E Give To Harvard?

Give to Harvard, Give to Harvard,

With your blood and your sweat.

She needs more, millions more.

Give to Harvard, Give to Harvard,

With your blood and your sweat.

She needs all she can get.

I will attend a family gathering with at least 6 Harvard alumni over the holiday weekend, so we may discuss whether or not to donate to our Alma Mater. Harvard’s overpaying its endowment managers is a reason not to give, according to members of the class of 1969 who are preparing for their 45th reunion. Some members of the class of 1969 published an open letter to Pres. Drew Gilpin Faust after they found that compensation by Harvard Mgm in salary, bonuses, and benefits had more than doubled in 3 years to $132.8 mn to FY 2013 (the last for which Harvard has reported). Bloomberg and the Boston Globe got a copy of the letter.

Harvard’s expensive investment managers didn’t invest very well. Its endowment gained all of 11.3% last year, despite the heavy spending. Meanwhile Yale gained 12.5%. Another Ivy League college, the U of PA, gained 14.4%. Harvard’s total endowment closed the FY at $32.7 bn. To quote the alumni, staff salary and benefits were “increasing at a much faster rate than the endowment.”

Harvard is still trying to get back to its glory days before the global financial crisis when it had so much money at hand (nearly $37 bn) that in mid-2008 it planned a Crimea-style takeover of Allston, a town across the Charles River, now backburnered by Pres. Faust, if only temporarily after the endowment fell by $11 bn in the following year. About $1.25 bn was to unwind debt derivatives hit by lower interest rates, and another large sum for getting out of under-water real estate.
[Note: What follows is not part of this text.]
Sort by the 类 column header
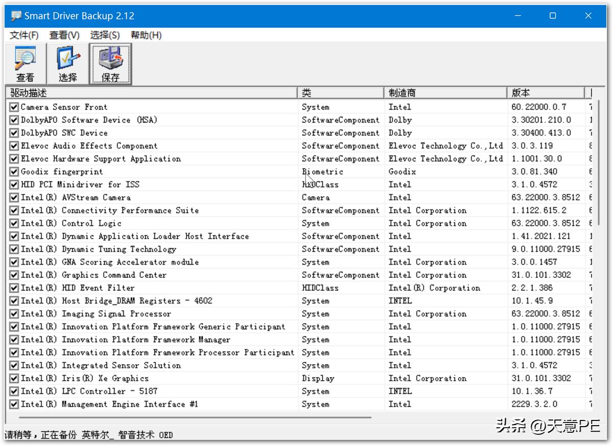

It replaced Mohammed El-Erian, an American, who had headed the Endowment for 2 years between two periods as a Pimco senior manager. El-Erian resigned to live in a more congenial California climate. Early this year he was ousted by Pimco’s Bill Gross while remaining as a non-resident on the executive and advisory committees of its German parent, Allianz Versicherung. He now also writes a very good widely-syndicated column in The Financial Times.

As forecast, the mere hint of a weaker euro led to boosts in the price of the yellow metal and gold mining shares yesterday. 

*Paddy Power plc fell 3% in Irish trading today after a mixed unaudited H1 interim result was published. Its profits fell 14% y/o/y to euros 60.1 mn because of adverse sports results (meaning the football bets worked against the house more often than normal in Jan.-Mar., as already reported here.) EPS fell even more sharply, to 110.6 eurocents from 137.1 cent, down 19%. That’s the bad bogside.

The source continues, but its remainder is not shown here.